Conventional granulation techniques for making defluorinated phosphate rock products exemplified by the processes disclosed in the above references are widely used by the fertilizer and animal feed industries today and relatively large commercial levels of granulated products are made. Under normal conditions, these processes operate quite smoothly and relatively good yields of product are obtained. However, occasionally these are upset by problems that are either beyond the control of the operators or caused by human error. One particular troublesome is the presence of an abnormally large percentage of very small-sized (for example, under -20 mesh) solid particles in the dryer discharge. As shown in the FIGURE, such fine-size particles are normally recycled back to the granulation zone, and therefore the excess fines cause lower yields in product because they are always recycled. Alternatively, if the excess fines are allowed to be fed into the calciner, more problems may be created. For instance, if fines are charged to the calciner, short circuiting across the fluidized bed or increased carry-over in the flue gas may also result. The short circuiting may cause decreased reaction time of the granules in the calciner with consequently higher fluorine in the product. Increased carry-over may result in more material passing by the cyclone and entering the scrubbers. This in turn may cause solids accumlations in the scrubber recycle liquor and excessive pump wear. In addition, high fines in the calciner feed may accelerate fouling of the calciner and thereby decrease unit on-stream time.
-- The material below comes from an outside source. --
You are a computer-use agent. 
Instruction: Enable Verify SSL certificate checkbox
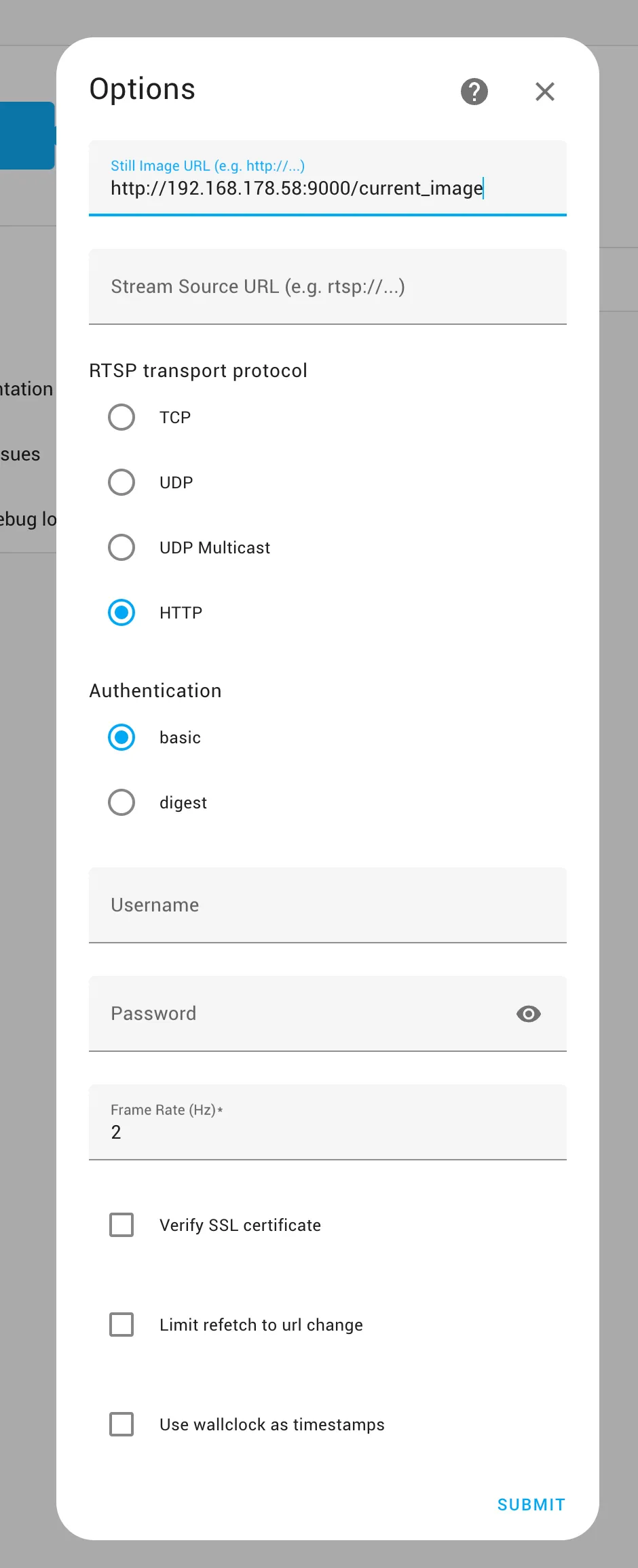121,1225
Furthermore, as will be discussed in detail below, while these problems of increased recycled fines and fines in the calciner feed are quite serious, what is even more troublesome about this excessive fines problem from the dryer is that once it starts, an increasingly large percentage of fines will discharge from the dryer unless a change in the process is made. If not corrected, eventually no granules will be produced and the whole system will be clogged with fines. This results in a major shutdown and a large loss in product. Therefore, a need exists in this art for means to correct this problem quickly when it occurs and return the process back to its normal rate of production. The present invention is such a solution.